*** EXTRACTED INFORMATION Section Begins ***

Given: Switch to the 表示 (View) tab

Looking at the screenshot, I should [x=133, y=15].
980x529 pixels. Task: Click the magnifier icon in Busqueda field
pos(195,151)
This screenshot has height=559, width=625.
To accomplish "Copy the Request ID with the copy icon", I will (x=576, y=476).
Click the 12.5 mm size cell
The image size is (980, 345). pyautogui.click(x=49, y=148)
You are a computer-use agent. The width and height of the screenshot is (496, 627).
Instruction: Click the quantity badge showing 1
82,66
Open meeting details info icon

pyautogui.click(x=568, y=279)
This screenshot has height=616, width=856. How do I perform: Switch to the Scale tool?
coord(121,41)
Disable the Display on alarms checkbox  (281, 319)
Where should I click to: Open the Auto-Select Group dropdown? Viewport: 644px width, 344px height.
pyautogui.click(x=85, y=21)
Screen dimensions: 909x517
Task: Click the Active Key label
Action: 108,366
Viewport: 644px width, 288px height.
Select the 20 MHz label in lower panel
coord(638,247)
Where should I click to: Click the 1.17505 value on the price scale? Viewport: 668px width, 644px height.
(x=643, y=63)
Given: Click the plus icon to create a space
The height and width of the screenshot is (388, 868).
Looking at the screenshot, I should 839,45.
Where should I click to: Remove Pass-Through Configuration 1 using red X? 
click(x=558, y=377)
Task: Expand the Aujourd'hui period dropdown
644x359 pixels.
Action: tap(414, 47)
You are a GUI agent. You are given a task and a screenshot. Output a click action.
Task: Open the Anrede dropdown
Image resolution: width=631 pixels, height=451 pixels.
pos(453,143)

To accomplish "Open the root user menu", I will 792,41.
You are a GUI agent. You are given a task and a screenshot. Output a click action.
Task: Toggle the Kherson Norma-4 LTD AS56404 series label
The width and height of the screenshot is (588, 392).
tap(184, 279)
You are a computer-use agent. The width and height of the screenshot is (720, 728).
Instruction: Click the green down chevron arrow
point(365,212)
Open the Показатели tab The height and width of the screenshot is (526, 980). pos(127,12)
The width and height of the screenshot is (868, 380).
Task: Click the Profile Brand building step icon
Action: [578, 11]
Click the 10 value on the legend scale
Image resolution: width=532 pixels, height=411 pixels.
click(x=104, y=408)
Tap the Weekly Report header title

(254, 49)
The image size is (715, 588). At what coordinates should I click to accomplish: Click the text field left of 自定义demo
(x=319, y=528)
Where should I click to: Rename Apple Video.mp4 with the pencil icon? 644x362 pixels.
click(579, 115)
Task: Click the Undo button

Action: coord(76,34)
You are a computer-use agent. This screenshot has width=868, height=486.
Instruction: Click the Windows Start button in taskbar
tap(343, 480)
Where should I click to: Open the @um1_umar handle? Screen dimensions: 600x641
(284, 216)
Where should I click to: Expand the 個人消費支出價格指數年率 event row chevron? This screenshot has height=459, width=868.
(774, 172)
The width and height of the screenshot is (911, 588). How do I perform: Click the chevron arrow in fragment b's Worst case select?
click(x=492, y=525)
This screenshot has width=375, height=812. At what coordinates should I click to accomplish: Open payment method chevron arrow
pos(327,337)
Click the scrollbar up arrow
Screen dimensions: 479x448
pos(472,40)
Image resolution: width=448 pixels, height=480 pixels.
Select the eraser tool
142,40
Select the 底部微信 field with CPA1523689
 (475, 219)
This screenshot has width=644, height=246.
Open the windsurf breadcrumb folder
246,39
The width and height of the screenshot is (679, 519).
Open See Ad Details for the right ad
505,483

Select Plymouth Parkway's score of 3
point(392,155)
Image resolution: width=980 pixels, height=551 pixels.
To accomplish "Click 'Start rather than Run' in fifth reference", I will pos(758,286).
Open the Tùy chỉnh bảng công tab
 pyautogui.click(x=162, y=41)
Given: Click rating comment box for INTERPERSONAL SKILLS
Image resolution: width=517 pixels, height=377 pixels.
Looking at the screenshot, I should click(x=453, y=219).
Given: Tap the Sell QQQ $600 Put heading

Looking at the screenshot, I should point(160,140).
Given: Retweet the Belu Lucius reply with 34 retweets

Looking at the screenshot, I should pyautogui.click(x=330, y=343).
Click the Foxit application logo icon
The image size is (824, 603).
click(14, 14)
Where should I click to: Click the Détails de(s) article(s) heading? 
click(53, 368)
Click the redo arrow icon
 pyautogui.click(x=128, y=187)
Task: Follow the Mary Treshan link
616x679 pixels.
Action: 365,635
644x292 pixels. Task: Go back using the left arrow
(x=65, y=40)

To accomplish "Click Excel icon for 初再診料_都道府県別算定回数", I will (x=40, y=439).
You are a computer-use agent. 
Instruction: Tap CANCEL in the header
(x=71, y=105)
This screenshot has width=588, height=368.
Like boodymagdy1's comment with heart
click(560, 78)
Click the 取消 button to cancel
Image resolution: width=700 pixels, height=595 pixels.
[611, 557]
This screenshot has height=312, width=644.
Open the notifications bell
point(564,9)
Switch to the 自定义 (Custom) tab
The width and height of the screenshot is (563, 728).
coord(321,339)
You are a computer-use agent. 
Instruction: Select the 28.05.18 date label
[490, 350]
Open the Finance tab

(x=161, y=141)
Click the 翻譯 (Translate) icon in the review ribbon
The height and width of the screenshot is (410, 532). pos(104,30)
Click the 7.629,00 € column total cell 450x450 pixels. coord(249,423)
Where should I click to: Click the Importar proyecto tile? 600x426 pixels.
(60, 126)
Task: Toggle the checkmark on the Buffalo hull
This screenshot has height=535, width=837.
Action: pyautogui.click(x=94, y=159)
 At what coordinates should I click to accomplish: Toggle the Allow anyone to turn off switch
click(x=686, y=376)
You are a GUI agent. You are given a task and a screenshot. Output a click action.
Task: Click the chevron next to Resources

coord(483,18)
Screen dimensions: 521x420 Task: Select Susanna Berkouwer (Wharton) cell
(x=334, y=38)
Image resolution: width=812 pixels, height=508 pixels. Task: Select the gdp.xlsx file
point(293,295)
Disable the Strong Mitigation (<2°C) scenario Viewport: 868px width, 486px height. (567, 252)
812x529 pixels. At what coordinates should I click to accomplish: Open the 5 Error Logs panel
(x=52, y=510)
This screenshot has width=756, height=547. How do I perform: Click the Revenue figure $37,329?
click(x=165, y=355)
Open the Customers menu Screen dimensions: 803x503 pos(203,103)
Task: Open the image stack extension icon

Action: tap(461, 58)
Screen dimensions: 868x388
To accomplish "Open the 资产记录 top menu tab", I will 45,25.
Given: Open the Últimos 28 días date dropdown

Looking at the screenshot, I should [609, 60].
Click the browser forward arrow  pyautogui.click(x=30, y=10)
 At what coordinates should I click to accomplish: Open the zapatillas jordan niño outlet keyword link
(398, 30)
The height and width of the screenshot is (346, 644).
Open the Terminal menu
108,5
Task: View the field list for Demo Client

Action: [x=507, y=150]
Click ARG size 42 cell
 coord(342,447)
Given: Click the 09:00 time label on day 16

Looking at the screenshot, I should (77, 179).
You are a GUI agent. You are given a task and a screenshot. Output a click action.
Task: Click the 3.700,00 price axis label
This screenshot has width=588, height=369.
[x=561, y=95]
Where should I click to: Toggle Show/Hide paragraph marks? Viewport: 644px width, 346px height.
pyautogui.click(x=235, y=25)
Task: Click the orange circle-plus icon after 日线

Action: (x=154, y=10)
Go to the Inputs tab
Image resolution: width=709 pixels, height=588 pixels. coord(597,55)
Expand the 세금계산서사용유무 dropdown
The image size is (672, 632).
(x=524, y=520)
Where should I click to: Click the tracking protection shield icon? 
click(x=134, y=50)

*** EXTRACTED INFORMATION Section Ends ***

Would you copy, unchanged, the stretch of the records above that begins at the line containing "is (496, 627)." and ends at the line containing "Disable the Display", and only that?

§ FINAL ANSWER:
You are a computer-use agent. The width and height of the screenshot is (496, 627).
Instruction: Click the quantity badge showing 1
82,66
Open meeting details info icon

pyautogui.click(x=568, y=279)
This screenshot has height=616, width=856. How do I perform: Switch to the Scale tool?
coord(121,41)
Disable the Display on alarms checkbox  (281, 319)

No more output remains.